点云模型是通过扫描设备或深度相机从物体表面直接采样得到的一种3维数据，其通常具有大量的坐标和属性信息(如颜色等)。一个采样点数目为$N$的点云模型可表示为$\mathit{\boldsymbol{X}} = \left\{ {{x_1}, {x_2}, \cdots, {x_N}} \right\} \subset {{\bf{R}}^{N \times 3}}$，其中每行记录一个采样点的3维坐标$\left({x, y, z} \right)$信息，根据需要可包含颜色信息，如$\left({x, y, z, r, g, b} \right)$等。不同于具有规则像素点分布的2D图像数据，点云数据分布由于具有不规则性、无序性等，使得现有的攻击方法难以直接应用到3维点云数据。此外，点云数据相对2维图像数据具有更少的约束，图像数据的攻击仅局限在图像内部改变其若干像素值，而点云模型由于其采样点空间分布的特点可以在任意位置增加采样点或改变采样点位置等信息，从而使得针对点云模型攻击的对抗样本搜索空间得到大大扩展。理论上，如果不对搜索空间进行约束则无法选取适当的方法产生对抗样本。针对点云深度神经网络的攻击主要包括目标攻击和非目标攻击。

1.2 目标攻击(targeted attacks)

目标攻击通常应用在多分类问题上，其目的是将深度神经网络误导到特定的分类类别。攻击者制造对抗样本欺骗神经网络，使得被攻击的点云模型被神经网络分类为指定的类别。如Xiang等人(2019)在PointNet模型上通过在由点云数据表示的瓶子周围添加点云簇，使得网络错误地将瓶子分类为桌子等物体。形式上，对于一个点云分类网络模型$F:\mathit{\boldsymbol{X}} \to \mathit{\boldsymbol{Y}}$，其将$x \to \mathit{\boldsymbol{X}}$映射到对应标签$y \to \mathit{\boldsymbol{Y}}$；目标攻击首先确定要攻击的目标类别$t$，其次制造对抗样本${x^{{\rm{adv}}}}$，点云神经网络模型将被误导，输出将被映射到$t \in \mathit{\boldsymbol{Y}}$，并满足

$ \min D\left({x, {x^{{\rm{adv}}}}} \right)\;\;{\rm{s}}.\;{\rm{t}}.\;\;\mathit{F}\left({{x^{{\rm{adv}}}}} \right) = t $

(1)

式中，$D\left({x, {x^{{\rm{adv}}}}} \right)$代表$x$和${{x^{{\rm{adv}}}}}$之间的距离，在本文中使用Chamfer距离。

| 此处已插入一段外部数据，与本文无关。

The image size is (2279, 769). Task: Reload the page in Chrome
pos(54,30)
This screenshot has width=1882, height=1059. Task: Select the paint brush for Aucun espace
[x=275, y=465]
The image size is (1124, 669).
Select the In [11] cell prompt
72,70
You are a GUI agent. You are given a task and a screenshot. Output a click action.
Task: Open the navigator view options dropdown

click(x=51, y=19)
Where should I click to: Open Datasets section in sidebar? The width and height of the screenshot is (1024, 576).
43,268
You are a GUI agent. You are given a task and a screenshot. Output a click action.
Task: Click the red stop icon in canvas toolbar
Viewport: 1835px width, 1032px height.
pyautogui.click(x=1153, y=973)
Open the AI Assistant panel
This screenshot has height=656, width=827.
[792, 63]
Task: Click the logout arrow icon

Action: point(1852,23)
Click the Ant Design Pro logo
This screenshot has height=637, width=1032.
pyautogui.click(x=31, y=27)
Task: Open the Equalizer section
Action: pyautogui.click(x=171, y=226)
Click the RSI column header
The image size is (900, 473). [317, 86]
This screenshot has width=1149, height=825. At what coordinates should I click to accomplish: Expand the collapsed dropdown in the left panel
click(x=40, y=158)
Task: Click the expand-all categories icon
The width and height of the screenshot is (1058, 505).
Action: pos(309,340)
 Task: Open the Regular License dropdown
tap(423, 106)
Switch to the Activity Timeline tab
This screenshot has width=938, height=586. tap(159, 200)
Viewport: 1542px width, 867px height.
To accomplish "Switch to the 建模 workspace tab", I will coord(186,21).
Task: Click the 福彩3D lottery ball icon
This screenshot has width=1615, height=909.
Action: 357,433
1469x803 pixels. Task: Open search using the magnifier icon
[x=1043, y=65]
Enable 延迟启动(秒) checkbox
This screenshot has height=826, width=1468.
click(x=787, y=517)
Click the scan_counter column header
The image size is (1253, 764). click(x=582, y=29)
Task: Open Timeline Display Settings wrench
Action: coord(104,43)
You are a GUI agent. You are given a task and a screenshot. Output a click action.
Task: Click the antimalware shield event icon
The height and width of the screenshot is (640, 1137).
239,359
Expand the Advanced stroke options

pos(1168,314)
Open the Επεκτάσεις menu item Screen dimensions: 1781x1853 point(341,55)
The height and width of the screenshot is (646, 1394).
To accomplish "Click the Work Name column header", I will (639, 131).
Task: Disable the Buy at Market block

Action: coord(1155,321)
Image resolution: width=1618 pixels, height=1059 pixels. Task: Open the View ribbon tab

1.3 非目标攻击(non-targeted attacks)

非目标攻击可以看做目标攻击的一种特例，其与目标攻击不同之处在于非目标攻击不会为神经网络的输出指定一个特定的类别，除了输出不能是正确的类别之外，其预测任何一个类别均可以接受。例如，Liu等人(2019)将FGSM方法应用到PointNet网络上实现了无目标攻击，使PointNet网络输出了错误的分类类别。与目标攻击相比，非目标攻击通常更容易实现，这是由于非目标攻击具有更多的选择参数和特征空间用以重定向输出。在非目标攻击任务中，用于神经网络训练的对抗样本通常可以由两种方式产生：一种是同时通过运行多个目标攻击实例，并从中选择使攻击扰动达到最小的样本作为对抗样本；另一种则寻求能够最小化正确类别概率的样本作为对抗样本。

2 本文方法

2.1 点云模型显著性图的构造

如引言所述，位于点云模型中心的采样点会被PointNet等网络中的最大池化层过滤掉，点云模型中心位置的采样点对于点云分类神经网络的最终分类结果的影响并不大，因而从点云模型中删除一个采样点和将采样点移动到模型中心将有着相似的分类结果。具体地，可以将一个点云模型$\mathit{\boldsymbol{X}}$分成两部分$\mathit{\boldsymbol{X}}\mathit{', C}$, 其中$\mathit{\boldsymbol{C}}$代表点云形心(centroid)采样点点集，$\mathit{\boldsymbol{X}}\mathit{'}$则代表其余的分布在3维物体表面的离散采样点点集，在原始点云模型输入时形心点集通常是一个空集。此时，PoinNet网络中的最大池化层等价于

$ MAX(h(\mathit{\boldsymbol{X}})) = {\rm{max}}(MAX(h(\mathit{\boldsymbol{X}}\prime)), MAX(h(\mathit{\boldsymbol{C}}))) $

(2)

式中，${\rm{max}}(a, b)$得到$a$和$b$中较大的元素, $h$为PointNet中的特征提取层，$MAX$则为最大池化层，此时式(2)等价为

$ MAX(h(\mathit{\boldsymbol{X}}) = {\rm{ }}MAX(h(\mathit{\boldsymbol{X}}\prime)) $

(3)

为了构建点云模型显著性图，针对输入的点云模型采样点数据需要计算每一采样点对深度神经网络分类结果的贡献。Zheng等人(2019)首先计算该采样点在点云模型中如PointNet网络的损失函数值，其次计算该采样点不在点云模型时PointNet网络的损失函数值，求其差值并将其作为该采样点对深度神经网络分类结果的贡献值，即采样点的显著性值。在计算采样点显著性度量中，为了满足度量计算的视角不变性，先在以模型中心为球心的球面坐标系下计算各采样点位置，采样点位置可表示为$\left({r, \mathit{\Psi }, \varphi } \right)$，其中$r$为采样点到模型中心的距离，$\mathit{\Psi }$和$\varphi $分别表示采样点在球面坐标系下的经度和维度。该方法将点云模型中所有采样点3个坐标的中位数作为点云中心的坐标值，记作${x_c}$表示为

$ {x_{ck}} = md(\{ {x_{ik}}\mid {x_i} \in \mathit{\boldsymbol{X}}\}), k = 1, 2, 3 $

(4)

式中，$\left({{x_{i1}}, {x_{i2}}, {x_{i3}}} \right)$表示采样点${x_i}$所对应的正文坐标下的坐标值，而$md\left({\; \cdot \;} \right)$为取中位数操作。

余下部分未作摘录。